▶ What is expected: Count every line in the records below that contains the string "field". Report that number alone.

┄┄┄┄┄┄┄┄┄┄

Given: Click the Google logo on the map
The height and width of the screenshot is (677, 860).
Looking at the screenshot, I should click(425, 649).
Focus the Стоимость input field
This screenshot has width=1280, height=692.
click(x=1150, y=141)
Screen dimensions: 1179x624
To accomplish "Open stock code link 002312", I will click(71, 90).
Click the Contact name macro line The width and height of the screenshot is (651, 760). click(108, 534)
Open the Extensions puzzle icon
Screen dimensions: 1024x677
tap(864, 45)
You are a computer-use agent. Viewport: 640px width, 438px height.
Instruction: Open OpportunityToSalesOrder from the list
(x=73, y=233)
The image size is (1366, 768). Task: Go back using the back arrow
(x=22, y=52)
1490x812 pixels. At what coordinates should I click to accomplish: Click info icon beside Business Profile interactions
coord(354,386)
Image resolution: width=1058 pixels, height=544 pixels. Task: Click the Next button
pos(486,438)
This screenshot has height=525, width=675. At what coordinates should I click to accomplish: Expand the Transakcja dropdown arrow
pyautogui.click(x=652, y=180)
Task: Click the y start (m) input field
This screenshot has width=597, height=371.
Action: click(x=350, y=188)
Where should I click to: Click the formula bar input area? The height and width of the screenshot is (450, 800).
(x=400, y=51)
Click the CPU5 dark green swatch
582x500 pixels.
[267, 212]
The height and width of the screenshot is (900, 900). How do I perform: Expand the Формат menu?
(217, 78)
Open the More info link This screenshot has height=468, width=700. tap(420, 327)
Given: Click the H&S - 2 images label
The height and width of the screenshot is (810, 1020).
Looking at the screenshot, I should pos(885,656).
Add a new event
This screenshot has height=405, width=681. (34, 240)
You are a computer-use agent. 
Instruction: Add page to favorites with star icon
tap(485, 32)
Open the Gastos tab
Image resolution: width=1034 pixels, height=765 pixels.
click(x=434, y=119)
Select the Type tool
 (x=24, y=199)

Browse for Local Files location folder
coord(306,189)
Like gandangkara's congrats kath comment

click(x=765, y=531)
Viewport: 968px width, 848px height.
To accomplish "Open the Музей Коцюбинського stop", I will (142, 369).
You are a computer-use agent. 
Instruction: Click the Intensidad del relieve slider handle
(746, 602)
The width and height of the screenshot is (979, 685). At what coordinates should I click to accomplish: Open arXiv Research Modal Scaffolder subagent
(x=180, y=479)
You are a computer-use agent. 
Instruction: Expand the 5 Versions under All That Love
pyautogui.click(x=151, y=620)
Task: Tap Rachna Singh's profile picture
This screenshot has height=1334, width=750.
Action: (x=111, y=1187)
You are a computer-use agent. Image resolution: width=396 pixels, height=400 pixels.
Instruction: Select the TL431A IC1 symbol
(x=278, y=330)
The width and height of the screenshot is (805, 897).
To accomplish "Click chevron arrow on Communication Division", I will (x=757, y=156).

┄┄┄┄┄┄┄┄┄┄

▶ Exercise solution: 2